Further, having the federal government finance consumption during the downturn will allow households to emerge from the recession with much healthier balance sheets than otherwise, and this can help ensure a more rapid bounce back of economic activity. After maximizing how much income support can be delivered through existing social insurance and safety net programs (including expansions to unemployment insurance, food stamps, and Medicaid, for example), another good idea would be sending out checks of $1,000 for every American adult and $500 for every child. The first checks could arrive roughly a month after a bill was passed and signed by the president. The checks should then continue monthly until economic conditions allow for them to start winding down.

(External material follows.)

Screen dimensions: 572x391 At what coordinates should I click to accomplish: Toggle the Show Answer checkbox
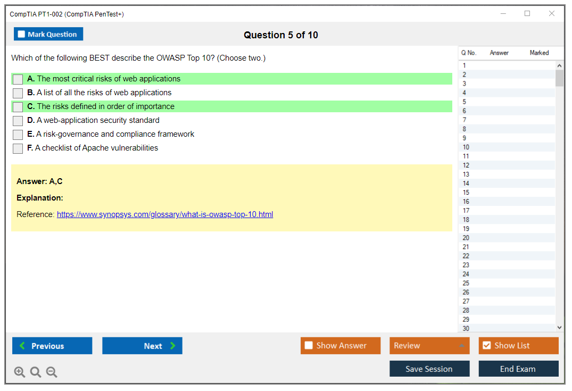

Besides preserving households’ balance sheets during the downturn, the economic response should preserve state governments’ fiscal capacity as well. State governments will bear a large share of the burden for providing the public health response, and their spending is often quite pro-cyclical due to balanced budget rules—meaning that state spending often collapses just as the economy needs it to be strong. The federal government should take on all state Medicaid spending for the next year to give these governments the capacity to spend as freely as public health demands, and to keep these governments from turning into the anti-stimulus machines they have tended to in past recessions.
Additionally, there should be lots of scope for ramping up direct government spending in coming months. The federal government should significantly increase their purchase of medical equipment for use in the current (and potential future) pandemics. Federally financed field hospitals and testing clinics could greatly aid the medical response and also support aggregate demand.
After the crisis
We should reiterate again that all of this stimulus should come with conditions-based triggers. We have no real idea how quickly the economy might recover from the coronavirus shock, even with an optimal policy response. We shouldn’t guess. Instead, we should make sure the economy gets the support it needs so long as spending remains weak.
Finally, once the current crisis has passed, we will need a thorough diagnosis of just why the U.S. economy and society was so fragile to this shock. The already-persuasive case that public investment and social insurance in the United States should be much stronger has been made even more convincing by how unprepared our economy and public health apparatus was for this shock.